*What you will do:*
a. Write out everything in the letter to the cats from "2. Rummaging through" down to "missions, it’s gross.".
b. Pick up the letter to the cats after its final sentence and keep writing it.

# Extract start

This is a message to my cats.
Dear George and Layla,
This is something important that you should know – I’ve never liked cats! If I was at a friend’s house and they had a cat(s), I’d need to be in a separate room, even if it meant me getting up and walking out. If I was offered food in a cat owners house I would be very reluctant, as cats on food surfaces makes me feel ill. Cats are fickle, I don’t like how they pick and choose when it’s attention time. I don’t like that cats bum holes are always on show, it just doesn’t seem right. But when I agreed to have you two little mites, I put these feelings aside.
I wanted a pet. Chris has always had cats (I’m more of a dog person myself), so I agreed that I’d give kittens a go. You were tiny, adorable and very innocent, I used to be excited to see you, I’d say I grew to love you as I knew I would. I watched you grow, I witnessed your personalities develop, we even snuggled at times and I enjoyed having you around, but now things are starting to get to me. These things have been going on for a while, I’ve tried to remain calm, but you need to know.
1. The kitchen surfaces are for us humans to prepare food, they need to be clean, they don’t want to be hairy or/and dirty! We don’t even know where you’ve been!! Also we’ve bought you a lovely warm, comfy basket – so stop sleeping on the bloody cooker!!
2. Rummaging through other people’s bins is stupid, stop bringing us stale bread and chicken thighs, we spend enough on food for you as it is you ungrateful cretins! Also bin juice stinks, don’t attempt to walk on me after you’ve been on bin missions, it’s gross.

# Extract end
# Dataset extract start

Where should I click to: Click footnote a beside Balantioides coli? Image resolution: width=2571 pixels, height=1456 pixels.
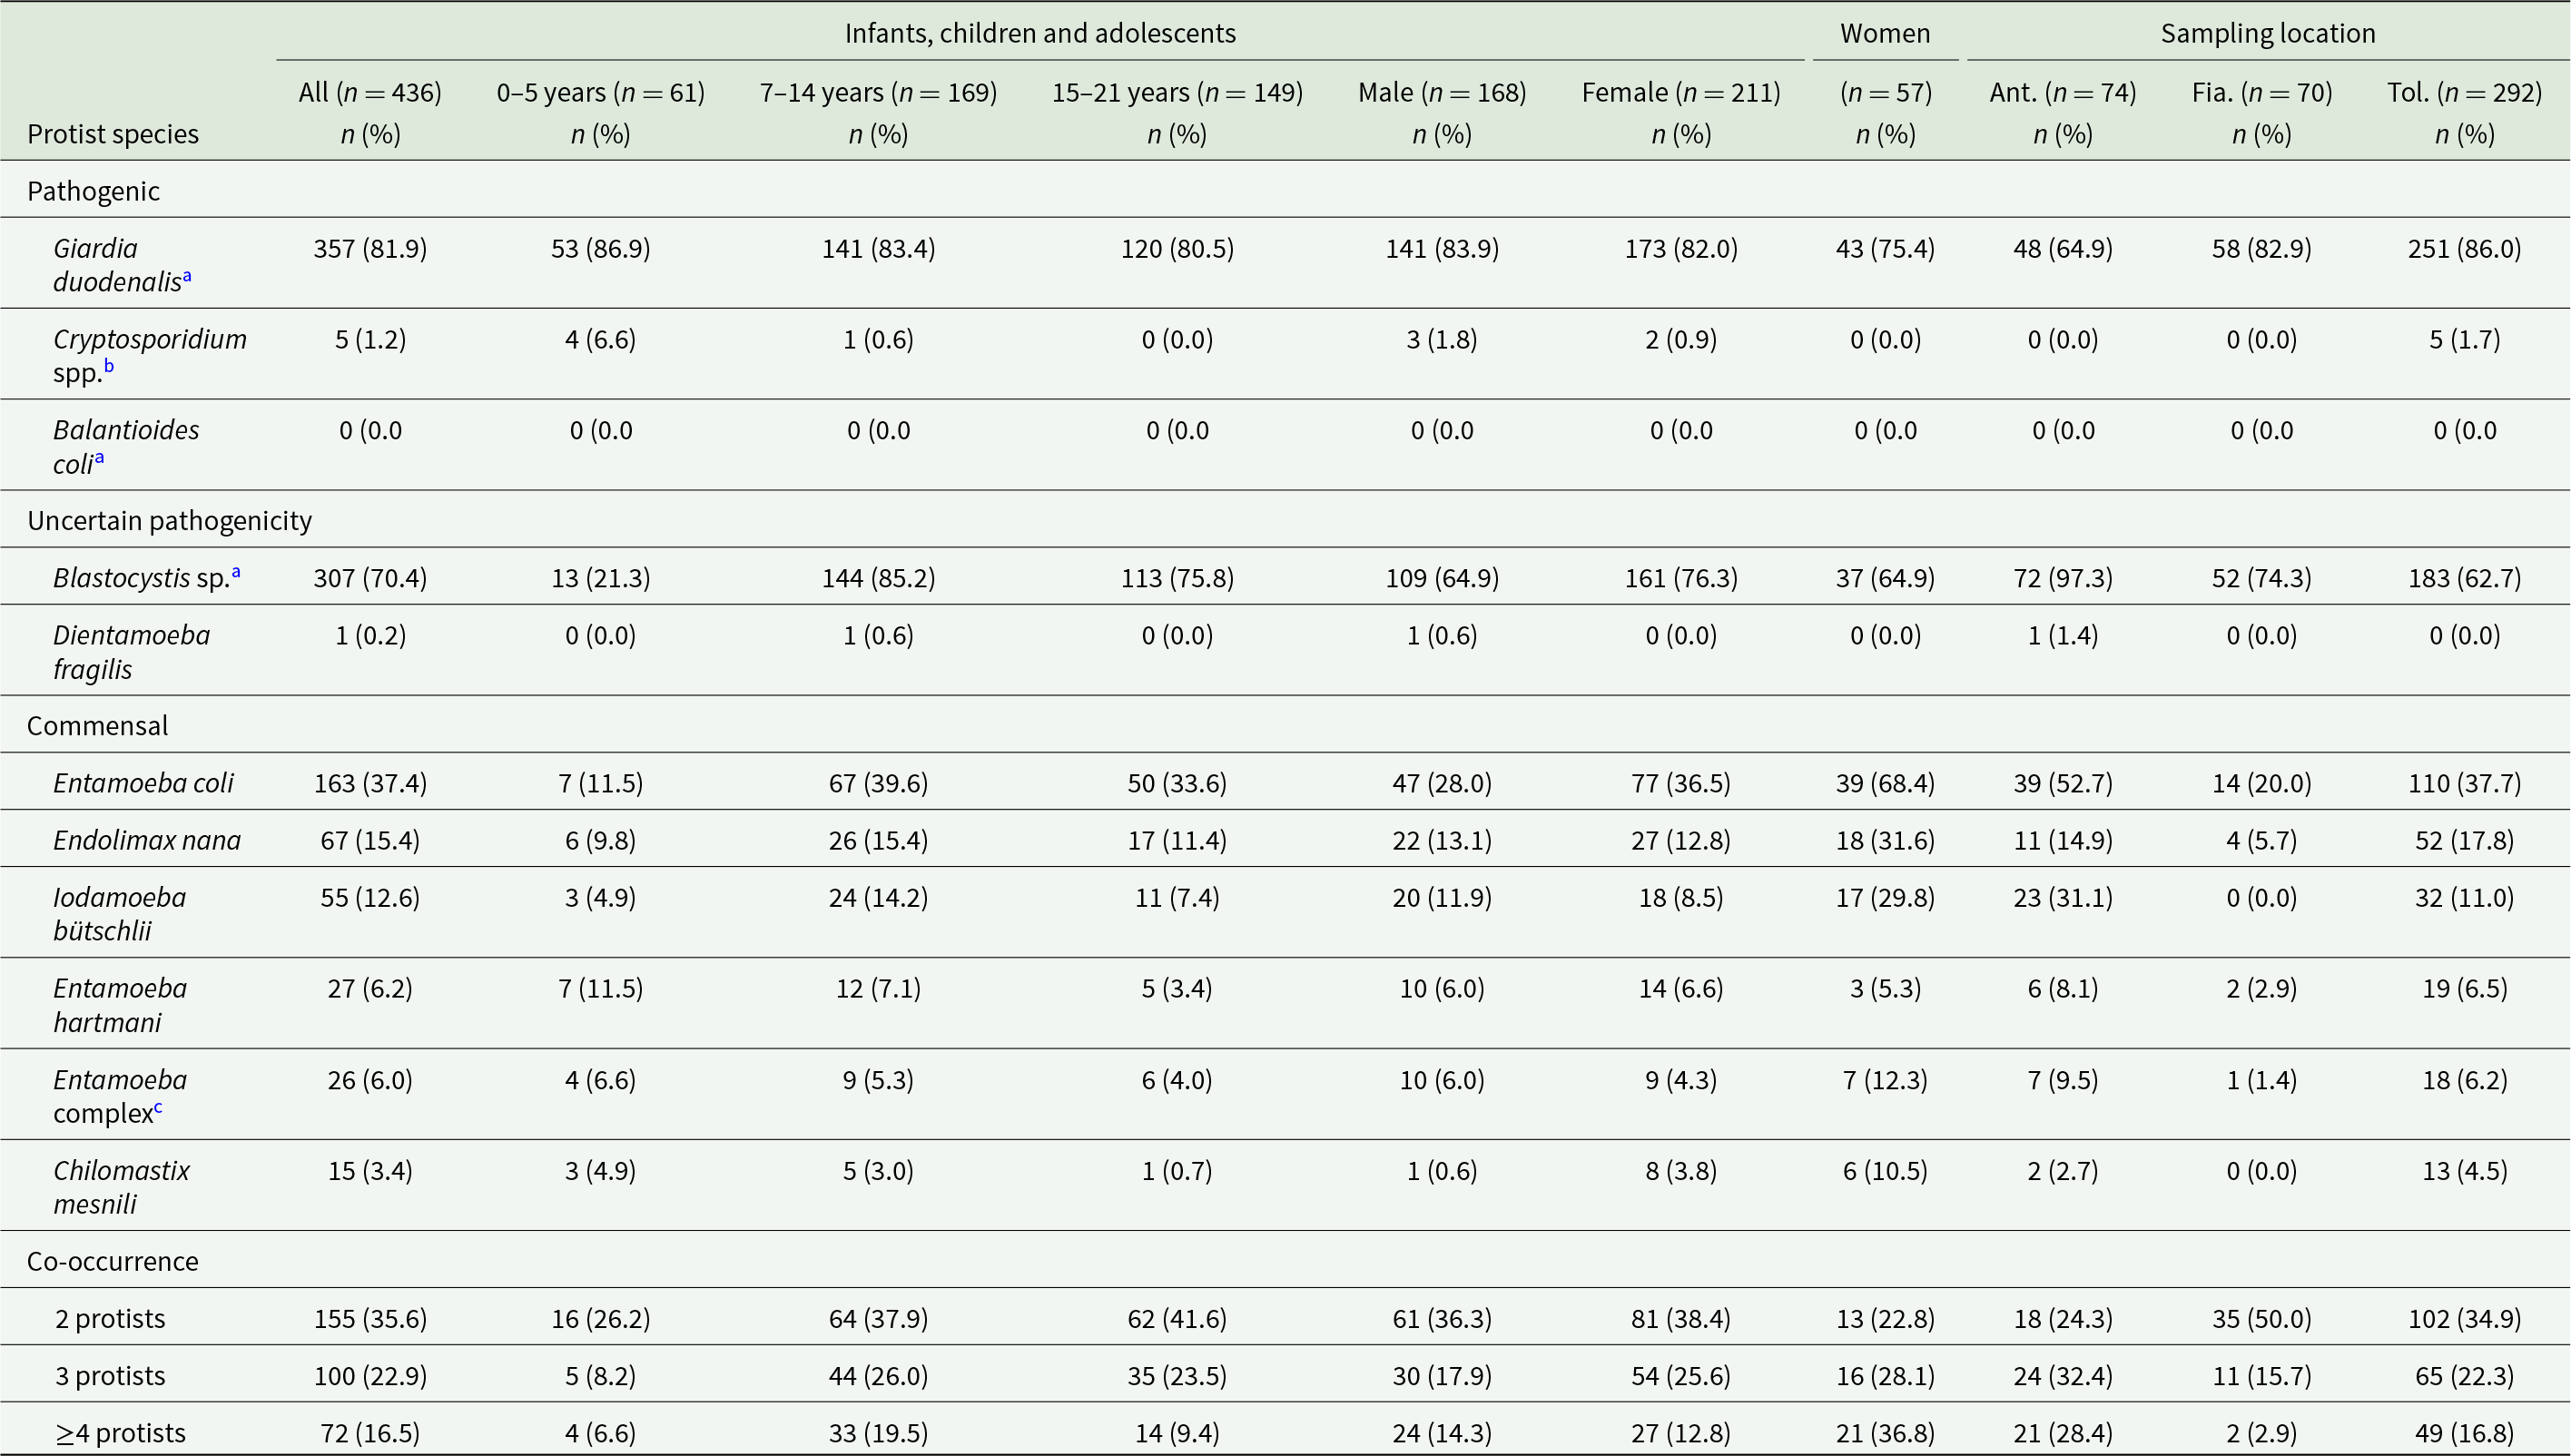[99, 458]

# Dataset extract end
# Dataset extract start

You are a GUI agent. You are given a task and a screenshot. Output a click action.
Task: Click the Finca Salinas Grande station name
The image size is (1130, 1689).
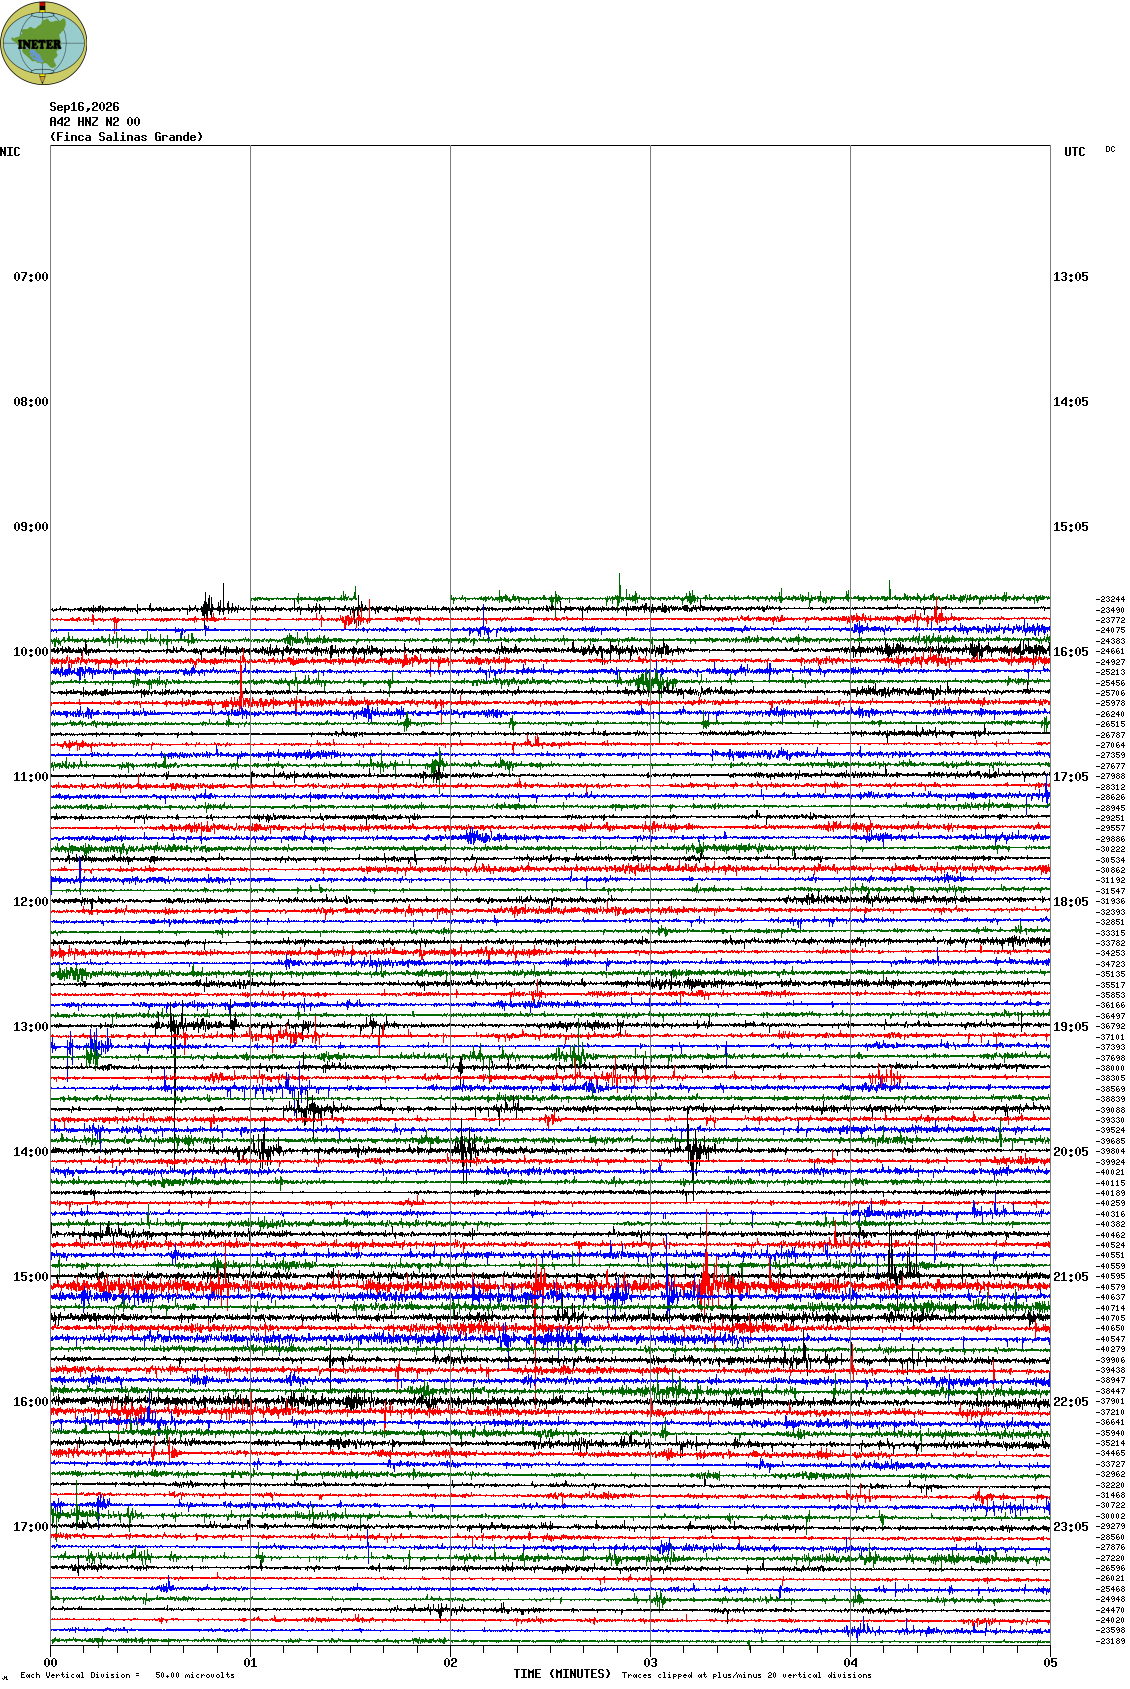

# Dataset extract end

*In response:*
a.
2. Rummaging through other people’s bins is stupid, stop bringing us stale bread and chicken thighs, we spend enough on food for you as it is you ungrateful cretins! Also bin juice stinks, don’t attempt to walk on me after you’ve been on bin missions, it’s gross.

b.
3. Frogs and leaves were novel, they aren’t anymore! And you know the screaming sound the frog makes, that means he’s not happy, so leave him alone!!
4. If the bedroom door is closed, take the hint – don’t fucking scratch it and make stupid crying noises when you don’t even want to tell us anything important. Important just for the record would be something like ‘there is a bear in the garden’ – do you get me??
5. Mice/voles – dead or alive = no fun. Scaring them so much that they hide underneath the toilet seat, yes the toilet seat is a disgrace! I almost had a heart attack when I lifted up the toilet seat to see what the brown long thing dangling down was - I only wanted a piss!!!
6. Birds. Now this really, REALLY, REALLY is taking the biscuit now! It started with this tiny little dead bird you plonked by your food bowl, this made me sad, however I understand that it’s nature. Then came the horrific time where you brought a bird in through the cat flap, you flew through the hall with it and it literally crapped all over the wall and the front door, then you ran back with the poor things and left him pulsing on the kitchen floor and I chased you out, god I was petrified! I do not know what to do with dying birds. I made some phone calls while the poor bird suffered ‘what do I do’ I asked Chris ‘ Oh you’ll have to stamp on it and kill it’ he said to my horror ‘ I’ll tell you for free I ain’t doing that!!’ I screamed ‘ Oh you have to’ – ‘No!!’ I then rang his Mum – she suggested I open the back door, get some fresh air in – you bloody cats were just staring in from the garden – I was soo not letting you back in, you cruel bastards. Luckily after about 15 minutes and some fresh air the bird flew out of the kitchen and over the garden, the relief for us both me and birdy, I imagine was immense!
Then there was that occassion when I’d come home from work and you’d decorated the kitchen with feathers and left a poor birds carcass by the cat flap (half a carcass really) - cheers for that, I love hoovering, cleaning and picking up dead things after work.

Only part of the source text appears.